[Start of Attachment]

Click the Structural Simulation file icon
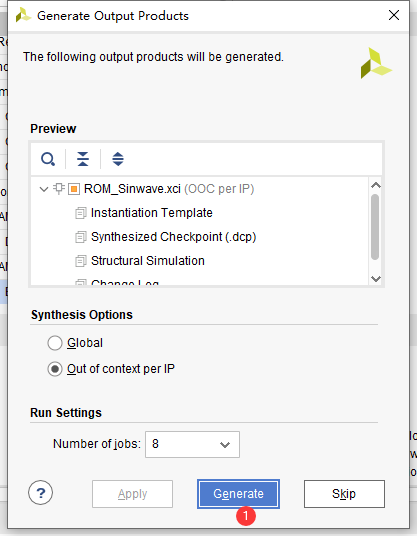 coord(81,261)
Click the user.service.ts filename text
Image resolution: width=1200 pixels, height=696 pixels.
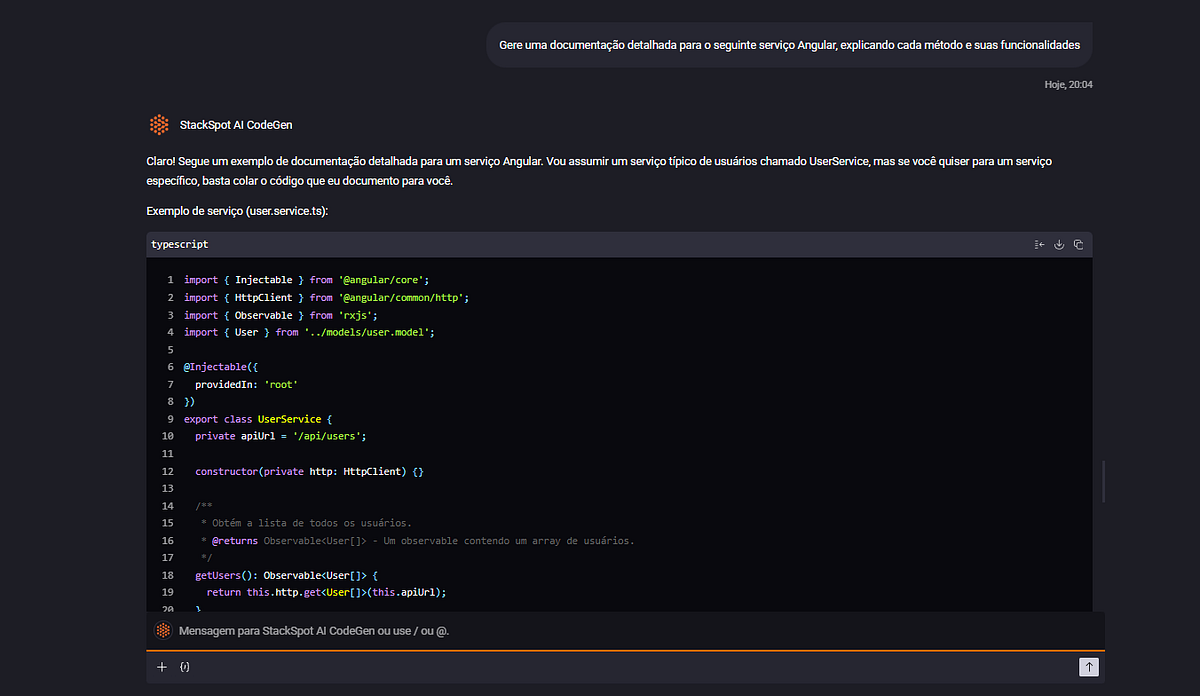(288, 211)
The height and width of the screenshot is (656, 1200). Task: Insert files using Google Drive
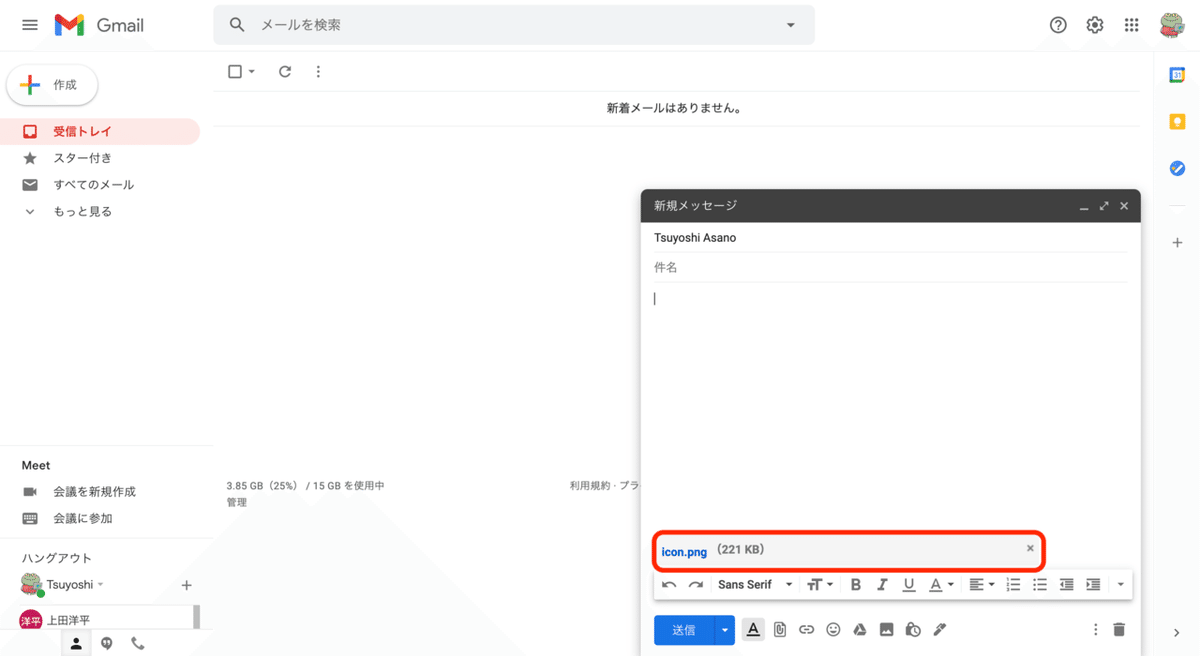(859, 629)
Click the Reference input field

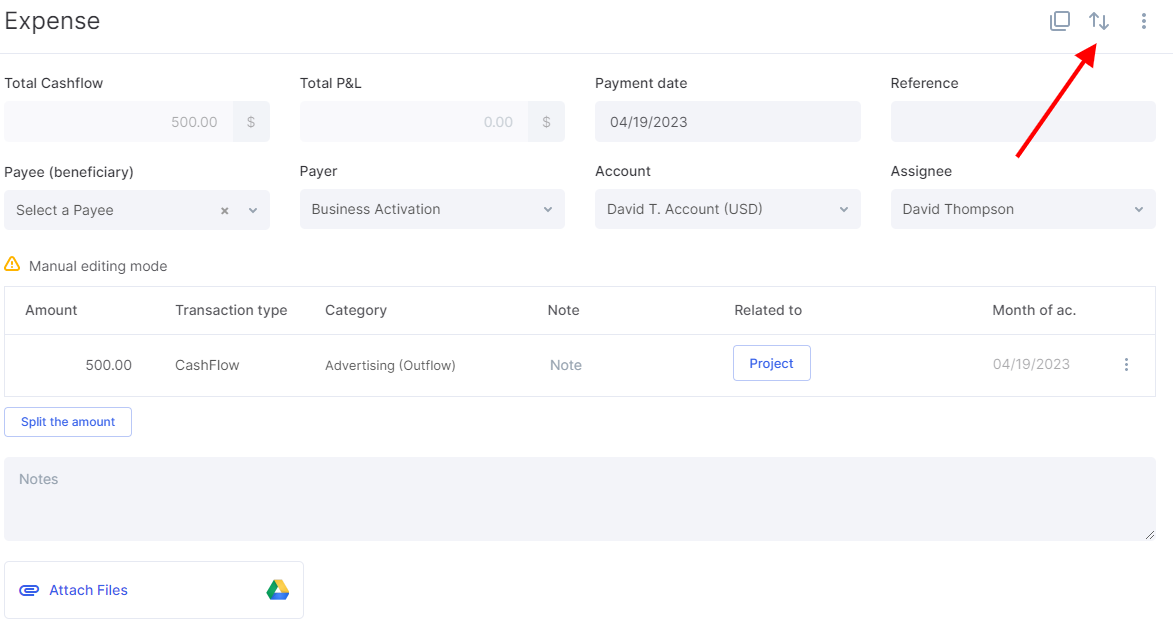tap(1022, 122)
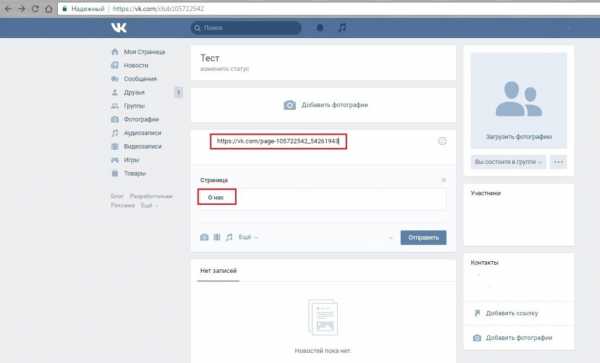Remove the attached page with the X icon
The image size is (600, 363).
(444, 180)
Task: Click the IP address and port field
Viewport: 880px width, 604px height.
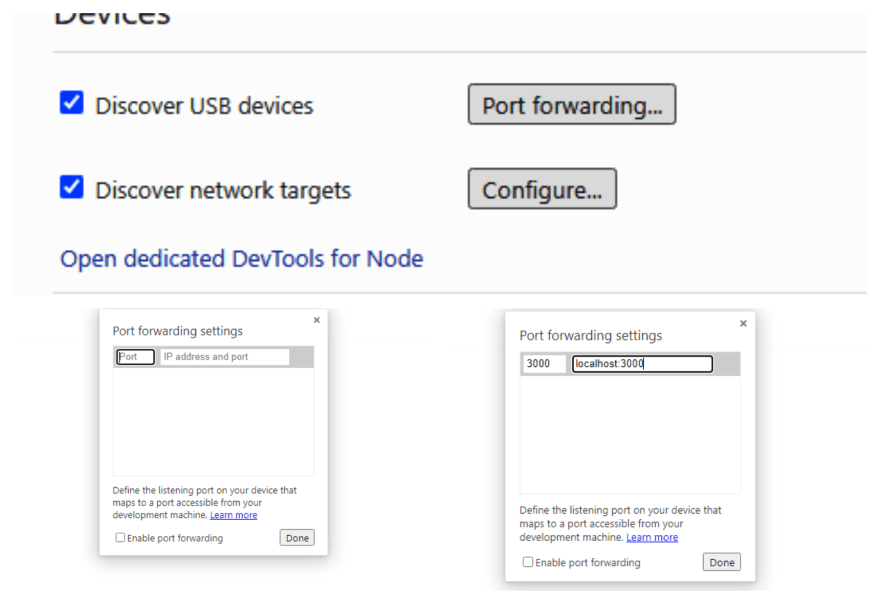Action: point(224,356)
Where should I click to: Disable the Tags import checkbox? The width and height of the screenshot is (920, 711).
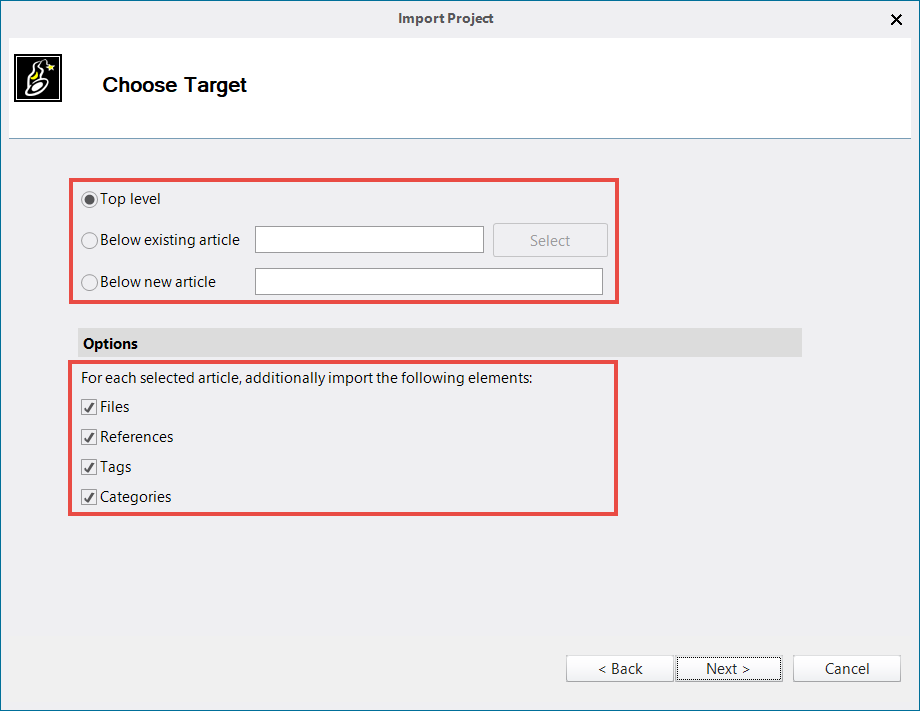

[End of Attachment]

## Task goal
Skip the pictures; extract only the lines from the line with "Click the user.service.ts filename text" through the final line of the material, exactly as they appear.

## Response
Click the user.service.ts filename text
Image resolution: width=1200 pixels, height=696 pixels.
(288, 211)
The height and width of the screenshot is (656, 1200). Task: Insert files using Google Drive
(859, 629)
Click the Reference input field

tap(1022, 122)
Remove the attached page with the X icon
The image size is (600, 363).
(444, 180)
Task: Click the IP address and port field
Viewport: 880px width, 604px height.
Action: point(224,356)
Where should I click to: Disable the Tags import checkbox? The width and height of the screenshot is (920, 711).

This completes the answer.